The view on Raisina Hills has been consistent. Despite close relations with Washington, New Delhi knows it has to deal with Beijing on its own terms and find a bilateral solution. While India values U.S. friendship and support in various ways, on the bilateral tension with China, India wants to pursue its own policy. Managing India-China cooperation and competition is a standalone task, not dependent upon how India’s other ‘anti-China’ friends—U.S., Japan and now Australia—want it handled, point out sources currently involved in the de-escalation attempts.
“The flare-ups on the border I think are a reminder that Chinese aggression is not always just rhetorical. So whether it’s on the South China Sea or it’s along the border with India, we continue to see provocations and disturbing behaviour by China that raises questions about how China seeks to use its growing power,” Wells said during a briefing to reporters. The response was to a question on India-China border tension.
Even as Wells was interacting with the media in DC, India and China spoke at multiple levels to try and resolve the latest flare-up.

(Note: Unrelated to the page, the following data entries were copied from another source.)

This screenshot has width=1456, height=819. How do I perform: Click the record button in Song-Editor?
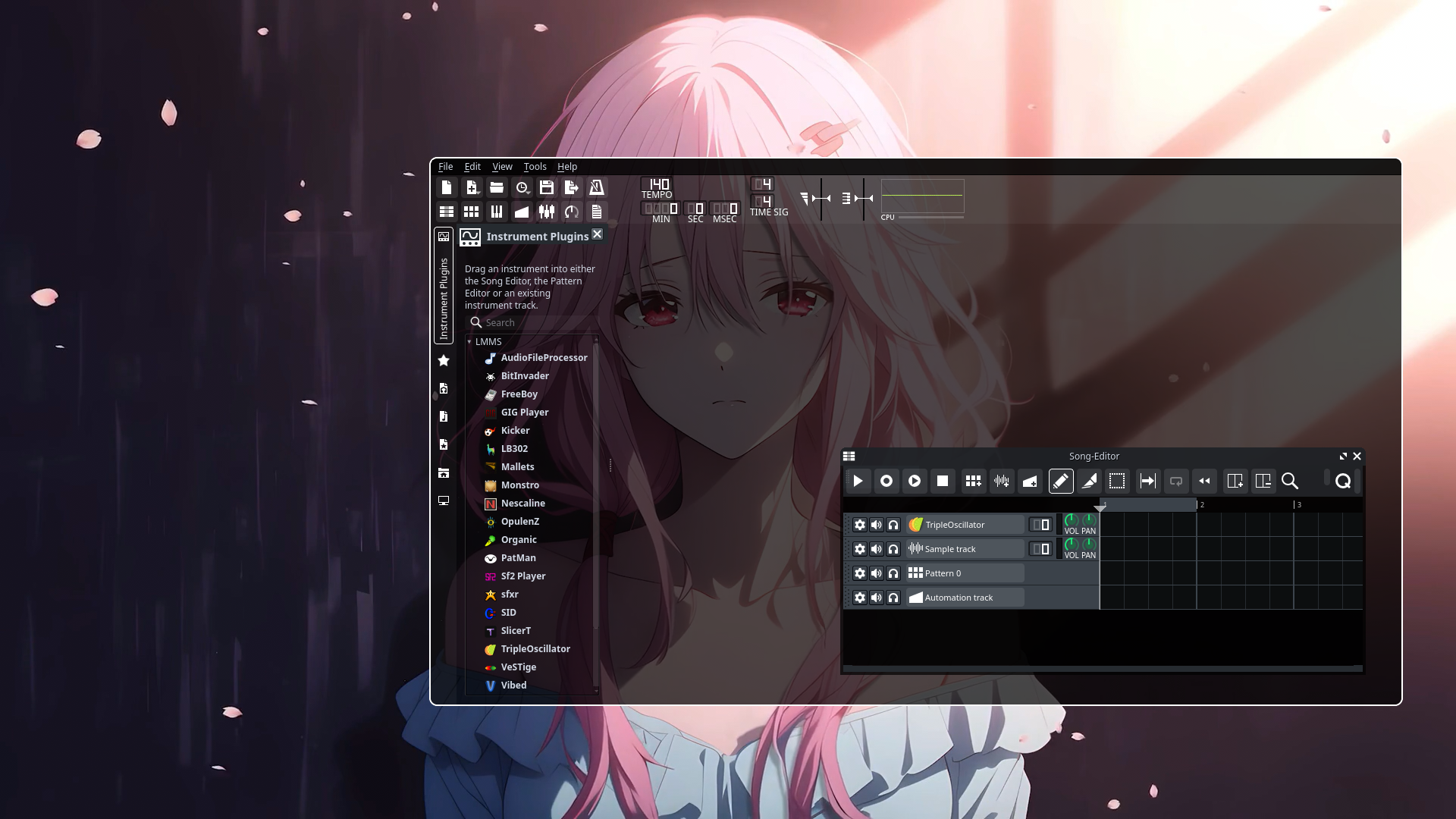point(886,481)
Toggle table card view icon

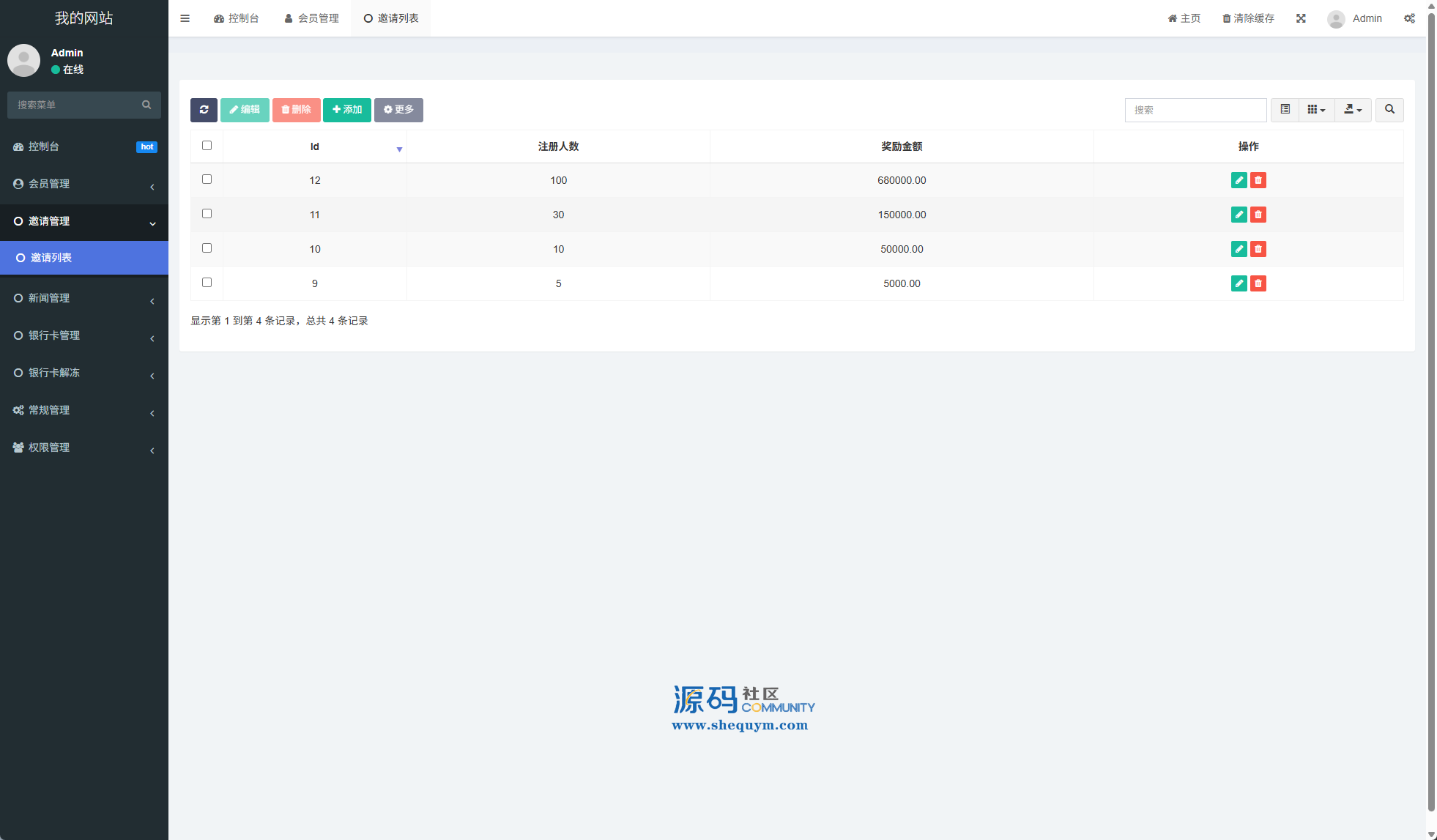point(1285,110)
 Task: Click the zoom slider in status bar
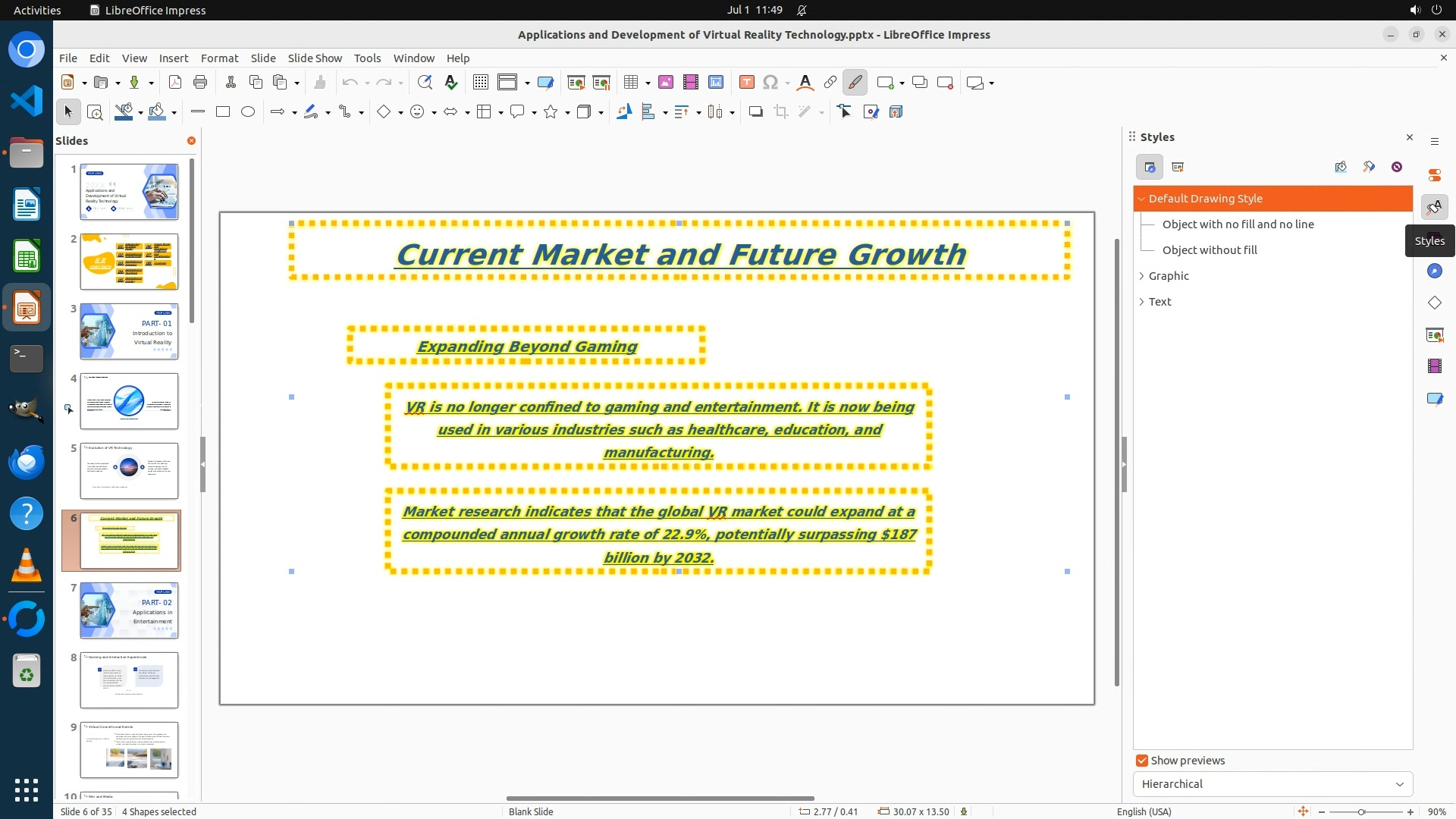coord(1361,811)
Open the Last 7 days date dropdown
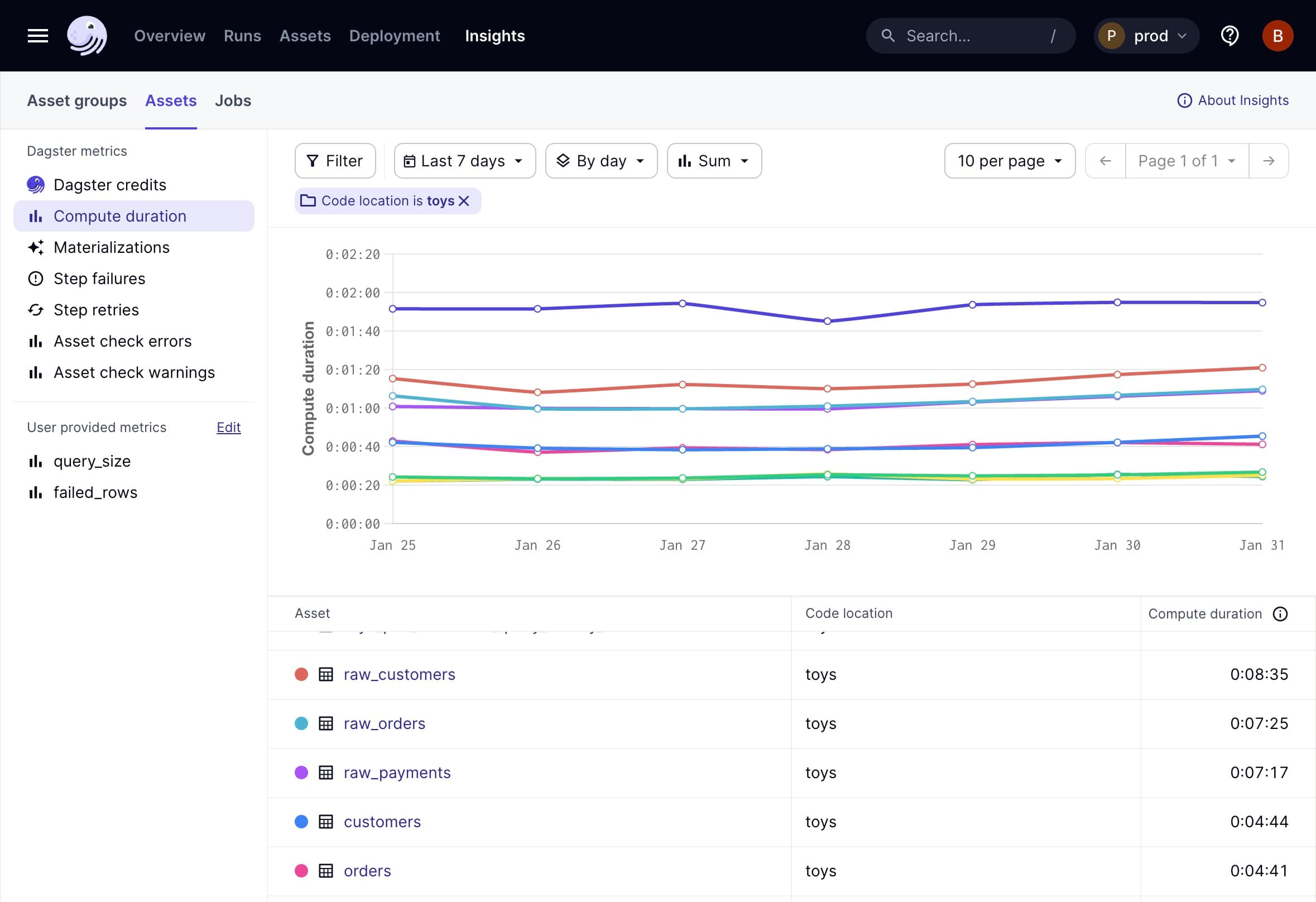Viewport: 1316px width, 902px height. point(464,160)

A second flag meeting between two brigade commanders in two days took place on Wednesday with no breakthrough. It is not yet known if another flag meeting at Chushul or the Finger area will take place today but there is no change in the quantum of deployment of troops on either side, sources said. Troops continue to be face-to-face at both sites—Finger 4 and the Galwan valley.
Meanwhile, discussions at the higher levels are also on through existing mechanisms. The flurry of messages from both sides is keeping the respective ambassadors—India’s envoy to Beijing Vikram Misri and Sun Weidong, China’s ambassador to India—busy.
However, the Chinese foreign ministry statement on Wednesday, accusing Indian troops of trespassing is being seen in New Delhi as one step up in escalatory spiral in the current crisis that began in early May with a physical jousting between troops off the Pangong Tso (lake) and then also spread to Sikkim. That even the Sikkim incident is mentioned in the statement, has come as a surprise.
Sikkim has been a settled international boundary unlike the Line of Actual Control (LAC) in Ladakh. And yet, PLA is creating constant friction at the Naku La site in North Sikkim which is seen as deliberate mischief. Even in Galwan valley in Ladakh—which is the other point of contention currently, the road construction is well within Indian territory, sources point out. While decision-makers have not arrived at any conclusion about reason(s) for China’s latest aggression, the current attempt in New Delhi is to engage in diplomacy without conceding any space on the ground. New Delhi has decided to apply the same formula it had adopted during the Dolam (Doklam) crisis in 2017: Be resolute on the border and act reasonable in diplomacy. Indian interlocutors have noticed one more similarity between Dolam and now: All the belligerence is emanating from Beijing. New Delhi is so far treating this as the periodical mini-crisis that erupts on the LAC.